"China takes control of Sichuan Trust as it ramps up shadow banking clampdown”: S&P
HONG KONG -- China's move to take control of Sichuan Trust Co. Ltd. signals a growing assertiveness with the sector, according to global ratings agency Standard and Poor's. Chinese officials said the entity was plagued with governance issues, resulting in a swath of defaulted trust products, but S&P Global Ratings believes the authorities' action on Sichuan Trust demonstrates China's intention to continue its crackdown on trust entities specifically, and China's shadow bank sector generally, in 2021.
The Sichuan bureau of the China Banking and Insurance Regulatory Commission (CBIRC) has announced it will work with the local government to take over management of Sichuan Trust. It said four of the top five shareholders of Sichuan Trust were not co-operating with authorities to resolve risks.
The four major shareholders, Sichuan Hongda (Group) Co. Ltd., Sichuan Hongda Co. Ltd., Sichuan Haoji Food Co. Ltd. and Huiyuan Group Co. Ltd., all belong to the private sector.
China's central bank in its Financial Stability Report 2020 said that the possibility of default (of trusts or their products) could present spill-over risks for related industries and markets, S&P says.
"Sichuan Trust's corporate governance issues and the scale of its financial risk compelled regulators to take control of the entity, in our view," said S&P Global Ratings credit analyst, Annie Ao.
A statement by the Sichuan CBIRC said Sichuan Trust failed to operate prudently, and breached rules on related-party transactions. The major shareholders also failed to co-operate with regulators to manage related-party exposure, it claimed.

What you need to do => Reproduce the article on China's takeover of Sichuan Trust in full, keeping every word and punctuation mark unchanged.

Dataset records =>
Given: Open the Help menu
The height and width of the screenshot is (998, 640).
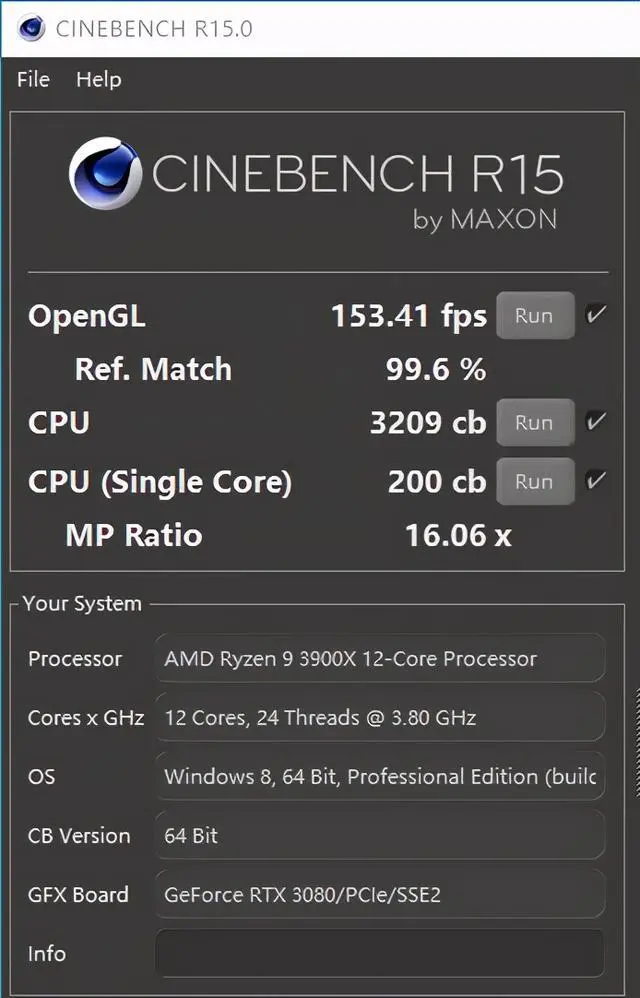Looking at the screenshot, I should (99, 80).
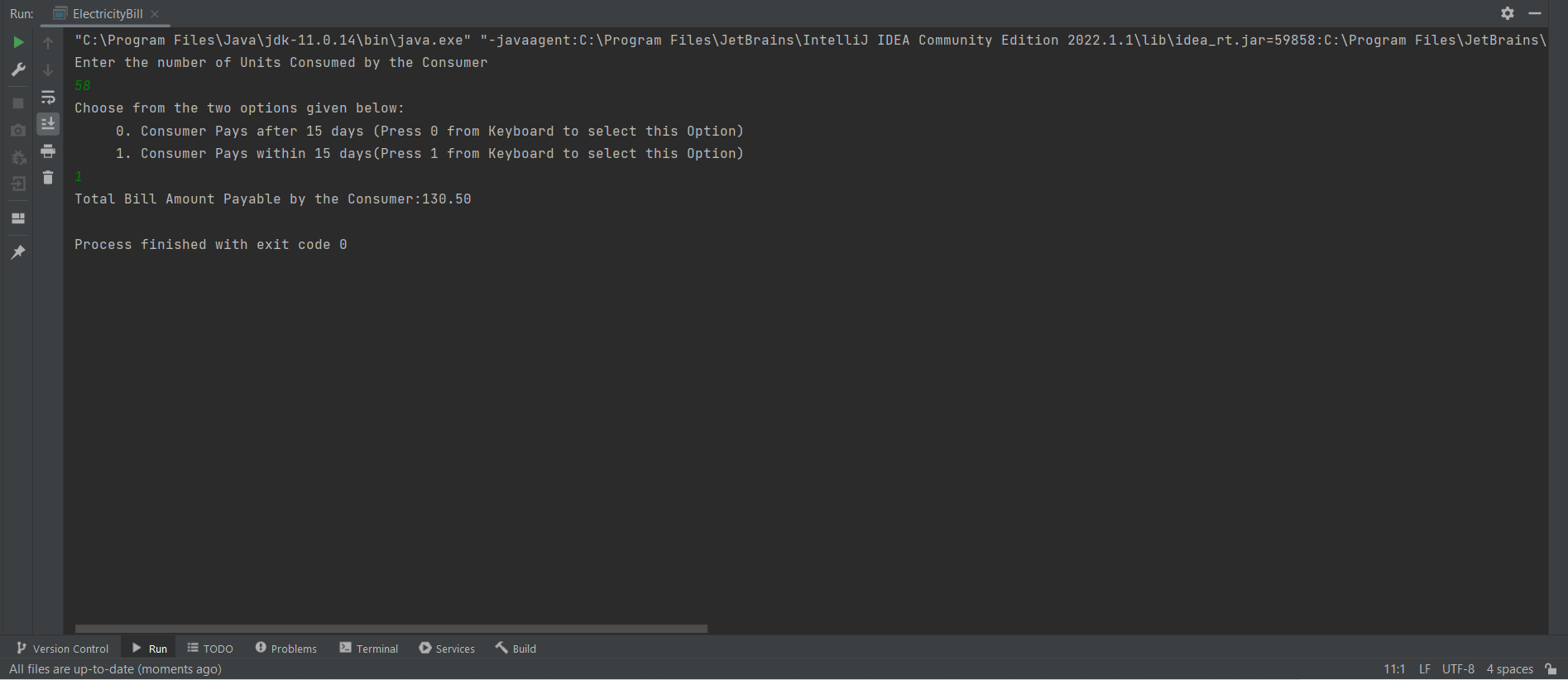Stop the running process
This screenshot has height=680, width=1568.
pos(18,103)
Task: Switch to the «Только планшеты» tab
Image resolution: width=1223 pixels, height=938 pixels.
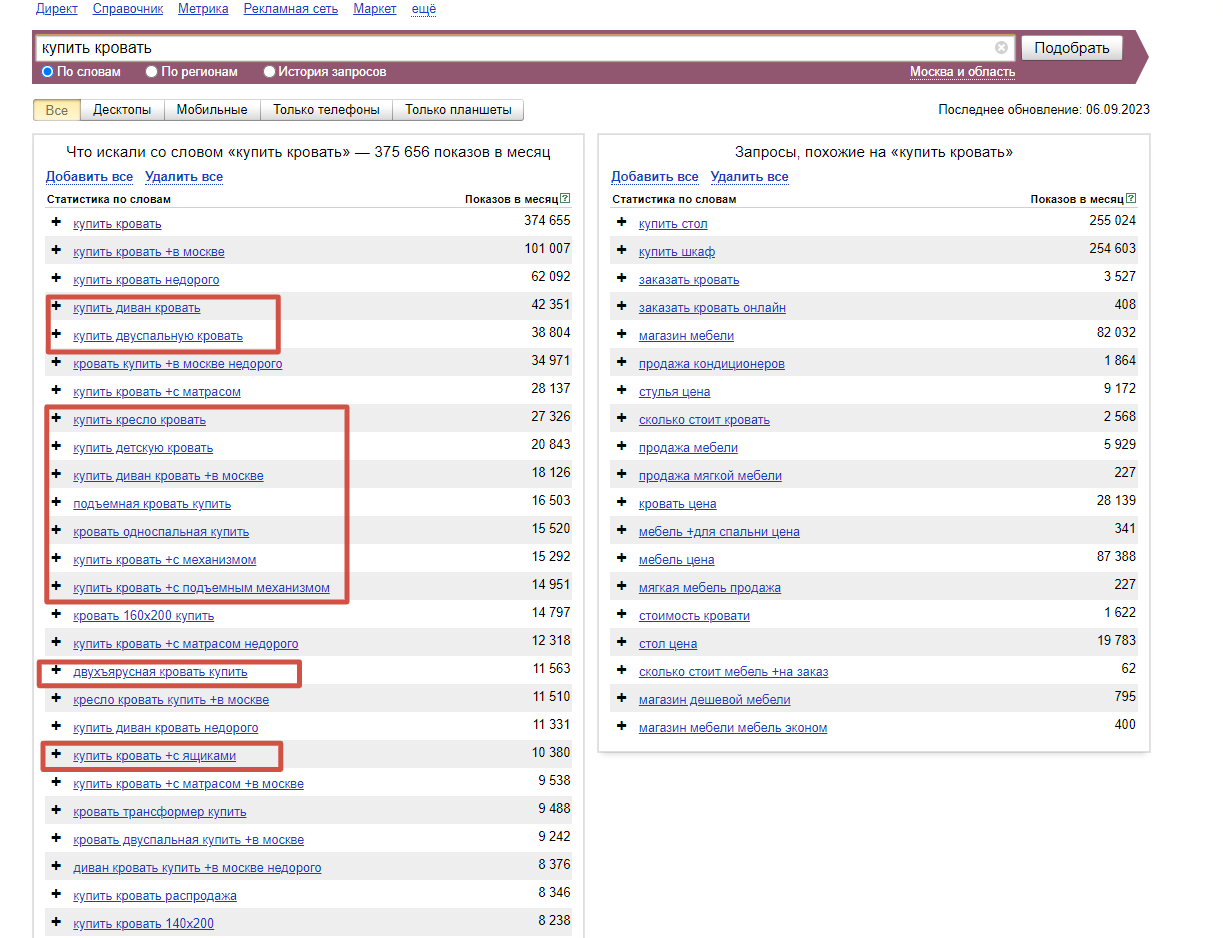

Solution =>
"China takes control of Sichuan Trust as it ramps up shadow banking clampdown”: S&P
HONG KONG -- China's move to take control of Sichuan Trust Co. Ltd. signals a growing assertiveness with the sector, according to global ratings agency Standard and Poor's. Chinese officials said the entity was plagued with governance issues, resulting in a swath of defaulted trust products, but S&P Global Ratings believes the authorities' action on Sichuan Trust demonstrates China's intention to continue its crackdown on trust entities specifically, and China's shadow bank sector generally, in 2021.
The Sichuan bureau of the China Banking and Insurance Regulatory Commission (CBIRC) has announced it will work with the local government to take over management of Sichuan Trust. It said four of the top five shareholders of Sichuan Trust were not co-operating with authorities to resolve risks.
The four major shareholders, Sichuan Hongda (Group) Co. Ltd., Sichuan Hongda Co. Ltd., Sichuan Haoji Food Co. Ltd. and Huiyuan Group Co. Ltd., all belong to the private sector.
China's central bank in its Financial Stability Report 2020 said that the possibility of default (of trusts or their products) could present spill-over risks for related industries and markets, S&P says.
"Sichuan Trust's corporate governance issues and the scale of its financial risk compelled regulators to take control of the entity, in our view," said S&P Global Ratings credit analyst, Annie Ao.
A statement by the Sichuan CBIRC said Sichuan Trust failed to operate prudently, and breached rules on related-party transactions. The major shareholders also failed to co-operate with regulators to manage related-party exposure, it claimed.